### What to do
What lines in the records below mention "agent"? List them all.

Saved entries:
|---|

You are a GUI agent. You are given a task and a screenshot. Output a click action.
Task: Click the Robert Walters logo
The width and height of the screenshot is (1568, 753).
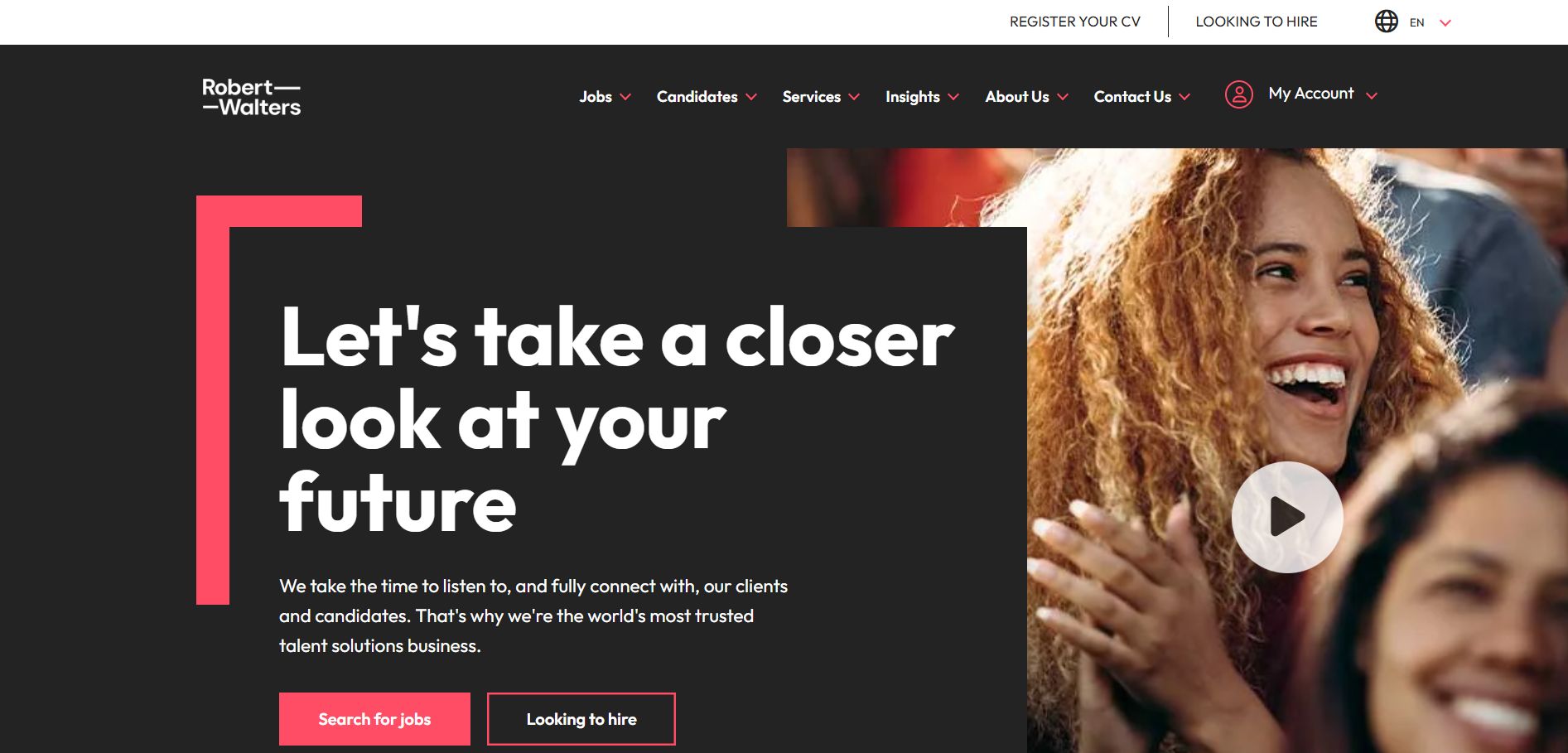point(252,97)
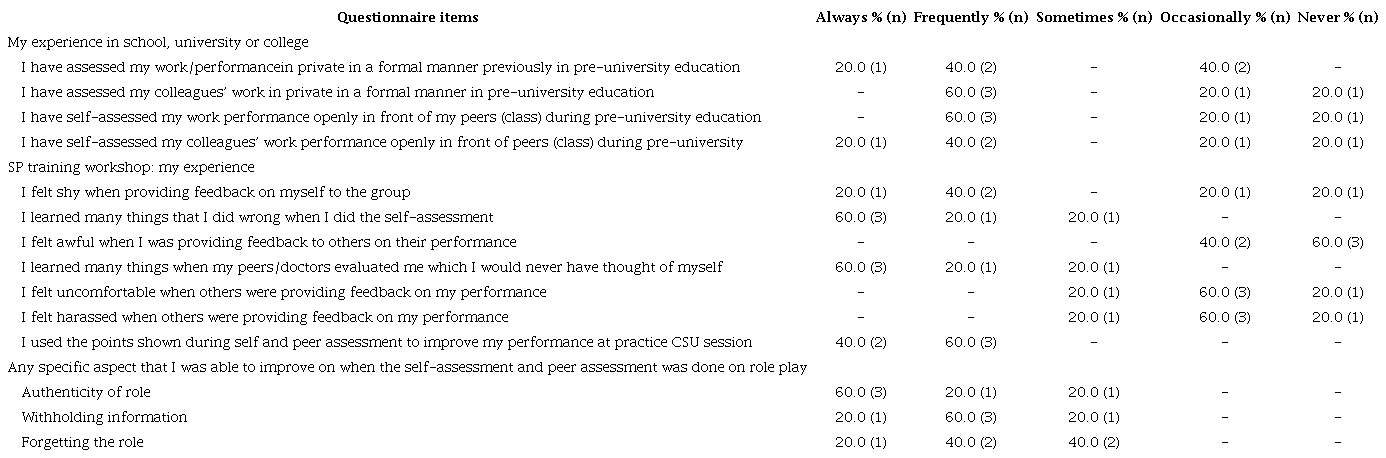Click the Frequently value for "Withholding information"

pyautogui.click(x=970, y=417)
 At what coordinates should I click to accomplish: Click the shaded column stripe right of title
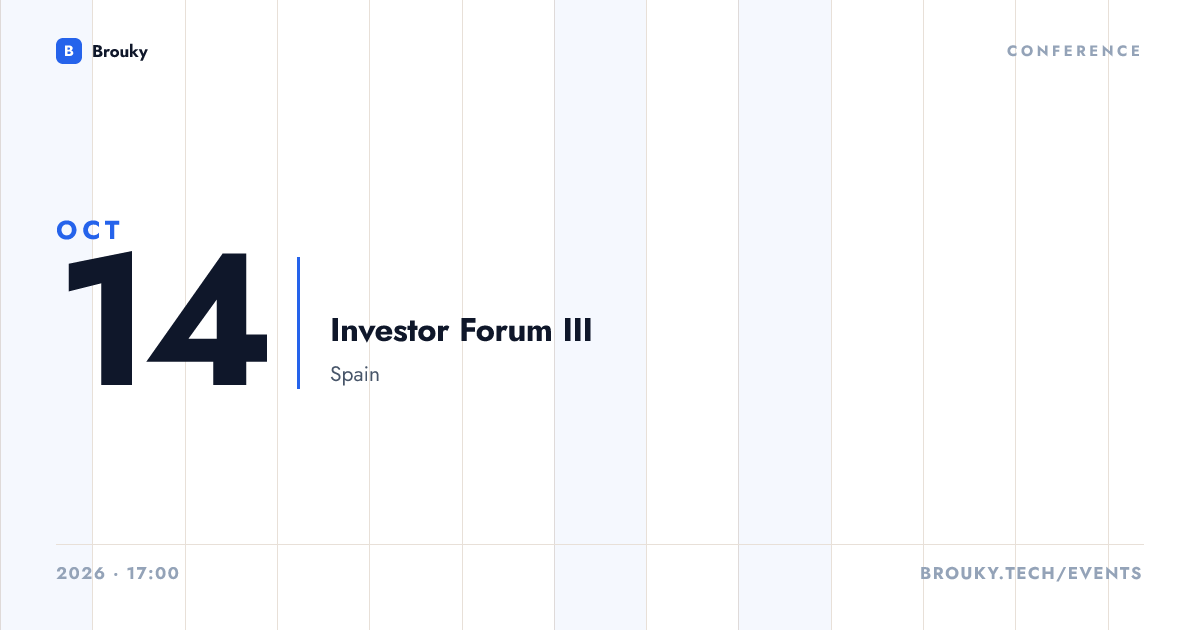pos(785,315)
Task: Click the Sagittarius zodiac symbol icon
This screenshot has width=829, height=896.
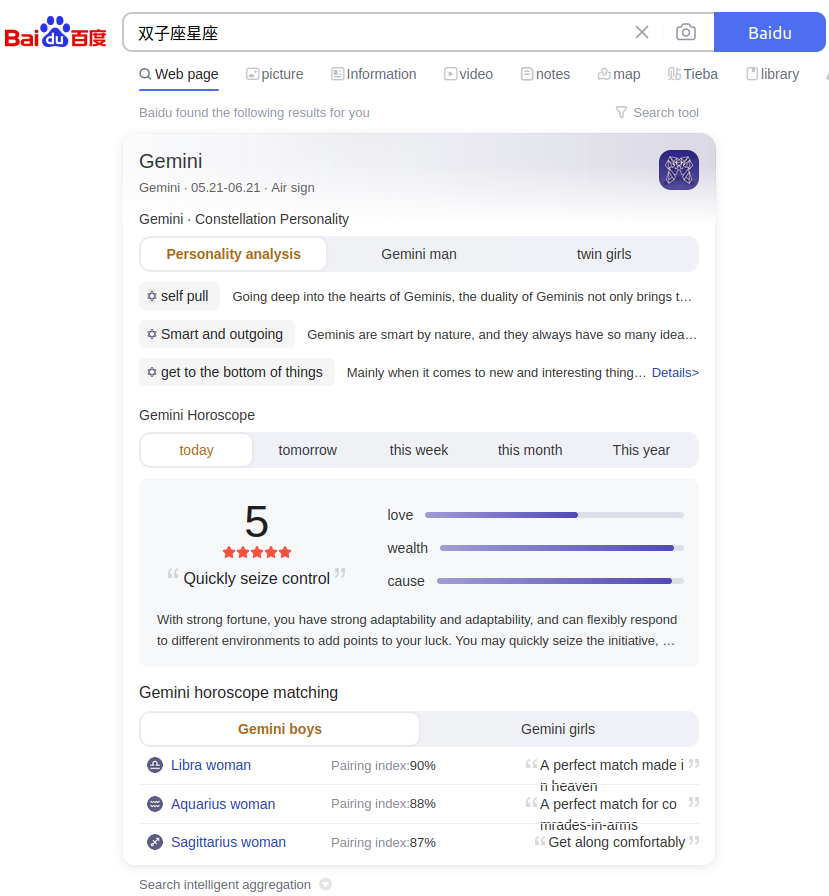Action: click(155, 842)
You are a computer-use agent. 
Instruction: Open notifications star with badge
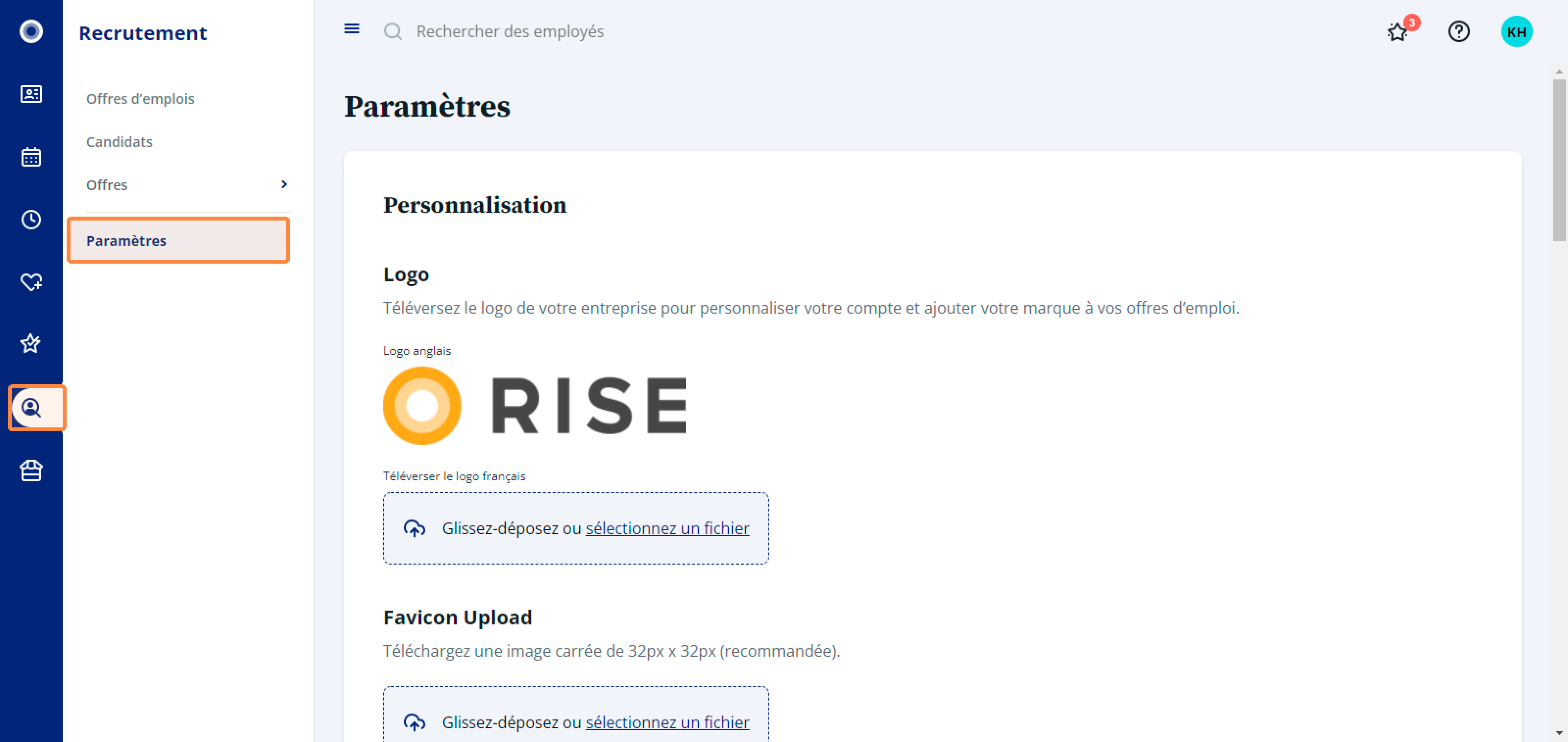tap(1397, 32)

|---|

### Written response
You are a GUI agent. You are given a task and a screenshot. Output a click action.
You are a computer-use agent. 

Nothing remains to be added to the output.